[Provided material — start]
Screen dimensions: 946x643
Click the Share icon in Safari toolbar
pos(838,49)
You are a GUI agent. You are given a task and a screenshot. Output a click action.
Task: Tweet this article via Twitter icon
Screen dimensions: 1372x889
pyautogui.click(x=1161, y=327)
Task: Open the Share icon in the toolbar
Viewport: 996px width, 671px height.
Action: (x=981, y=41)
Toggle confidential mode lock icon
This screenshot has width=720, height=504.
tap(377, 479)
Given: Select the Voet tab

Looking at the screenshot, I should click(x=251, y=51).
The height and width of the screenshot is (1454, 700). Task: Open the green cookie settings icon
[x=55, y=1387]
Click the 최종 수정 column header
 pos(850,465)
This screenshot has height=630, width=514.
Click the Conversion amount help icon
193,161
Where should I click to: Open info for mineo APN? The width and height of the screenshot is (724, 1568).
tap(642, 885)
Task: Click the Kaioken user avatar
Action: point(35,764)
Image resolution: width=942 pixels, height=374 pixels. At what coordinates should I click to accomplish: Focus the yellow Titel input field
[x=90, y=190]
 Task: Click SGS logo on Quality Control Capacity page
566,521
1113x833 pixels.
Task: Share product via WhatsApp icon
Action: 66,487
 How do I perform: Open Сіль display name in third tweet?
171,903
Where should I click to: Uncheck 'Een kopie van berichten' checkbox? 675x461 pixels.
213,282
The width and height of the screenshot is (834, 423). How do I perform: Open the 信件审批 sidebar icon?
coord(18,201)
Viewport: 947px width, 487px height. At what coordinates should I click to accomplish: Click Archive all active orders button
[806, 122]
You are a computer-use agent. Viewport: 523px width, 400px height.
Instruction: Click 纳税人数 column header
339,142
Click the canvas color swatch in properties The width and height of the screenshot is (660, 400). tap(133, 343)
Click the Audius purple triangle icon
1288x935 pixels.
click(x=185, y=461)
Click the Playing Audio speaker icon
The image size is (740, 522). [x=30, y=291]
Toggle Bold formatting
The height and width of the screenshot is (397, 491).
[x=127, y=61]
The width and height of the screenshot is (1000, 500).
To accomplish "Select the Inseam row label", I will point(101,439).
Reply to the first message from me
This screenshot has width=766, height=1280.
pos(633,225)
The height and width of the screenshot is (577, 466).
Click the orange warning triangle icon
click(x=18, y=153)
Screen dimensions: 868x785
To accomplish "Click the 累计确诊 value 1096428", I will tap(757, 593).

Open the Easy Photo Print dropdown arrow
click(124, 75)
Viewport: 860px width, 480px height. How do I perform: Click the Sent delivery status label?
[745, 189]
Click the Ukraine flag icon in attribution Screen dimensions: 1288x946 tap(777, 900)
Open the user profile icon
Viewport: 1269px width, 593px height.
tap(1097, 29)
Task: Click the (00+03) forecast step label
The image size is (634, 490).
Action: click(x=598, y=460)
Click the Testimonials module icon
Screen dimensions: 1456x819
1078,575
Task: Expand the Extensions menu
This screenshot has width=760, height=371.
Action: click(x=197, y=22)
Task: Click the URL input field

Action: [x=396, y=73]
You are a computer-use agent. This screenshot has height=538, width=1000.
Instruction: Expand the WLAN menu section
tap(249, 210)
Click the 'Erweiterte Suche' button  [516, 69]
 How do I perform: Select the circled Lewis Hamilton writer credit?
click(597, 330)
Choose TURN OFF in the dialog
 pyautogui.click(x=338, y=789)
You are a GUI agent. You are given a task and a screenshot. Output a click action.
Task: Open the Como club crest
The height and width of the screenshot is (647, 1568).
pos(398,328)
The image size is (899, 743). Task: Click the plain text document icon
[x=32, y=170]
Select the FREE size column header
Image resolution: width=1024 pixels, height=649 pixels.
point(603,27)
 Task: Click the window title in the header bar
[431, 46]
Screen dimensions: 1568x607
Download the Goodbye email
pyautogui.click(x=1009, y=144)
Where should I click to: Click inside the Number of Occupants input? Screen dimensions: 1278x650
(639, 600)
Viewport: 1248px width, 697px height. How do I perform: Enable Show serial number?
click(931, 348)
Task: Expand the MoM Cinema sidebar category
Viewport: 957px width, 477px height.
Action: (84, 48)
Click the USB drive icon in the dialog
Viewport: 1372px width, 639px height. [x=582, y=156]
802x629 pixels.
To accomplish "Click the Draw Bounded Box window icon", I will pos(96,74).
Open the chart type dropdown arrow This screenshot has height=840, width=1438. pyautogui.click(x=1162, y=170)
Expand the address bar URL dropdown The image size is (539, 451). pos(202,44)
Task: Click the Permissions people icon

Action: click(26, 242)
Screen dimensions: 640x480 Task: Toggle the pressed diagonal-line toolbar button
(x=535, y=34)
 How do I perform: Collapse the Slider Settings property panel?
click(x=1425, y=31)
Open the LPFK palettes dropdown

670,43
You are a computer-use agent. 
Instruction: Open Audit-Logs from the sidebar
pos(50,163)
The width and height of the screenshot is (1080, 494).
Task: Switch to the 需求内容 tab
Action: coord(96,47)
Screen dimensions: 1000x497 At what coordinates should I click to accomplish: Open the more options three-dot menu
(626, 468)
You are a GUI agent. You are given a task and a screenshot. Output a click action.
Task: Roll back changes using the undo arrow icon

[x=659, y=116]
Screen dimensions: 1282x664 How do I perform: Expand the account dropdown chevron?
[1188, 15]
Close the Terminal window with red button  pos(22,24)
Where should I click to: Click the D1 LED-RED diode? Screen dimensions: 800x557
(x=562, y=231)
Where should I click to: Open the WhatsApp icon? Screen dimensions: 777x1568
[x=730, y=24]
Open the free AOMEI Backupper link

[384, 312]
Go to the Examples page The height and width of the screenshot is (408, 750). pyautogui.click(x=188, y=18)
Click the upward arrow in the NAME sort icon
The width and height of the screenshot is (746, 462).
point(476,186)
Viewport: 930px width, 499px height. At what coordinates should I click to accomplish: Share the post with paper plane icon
[Provided material — finish]
* _Your goal_
In the entries above, find each line with the word "computer" and return it.

* _Task response_
You are a computer-use agent. Viewport: 523px width, 400px height.
You are a computer-use agent. This screenshot has height=538, width=1000.
You are a computer-use agent. 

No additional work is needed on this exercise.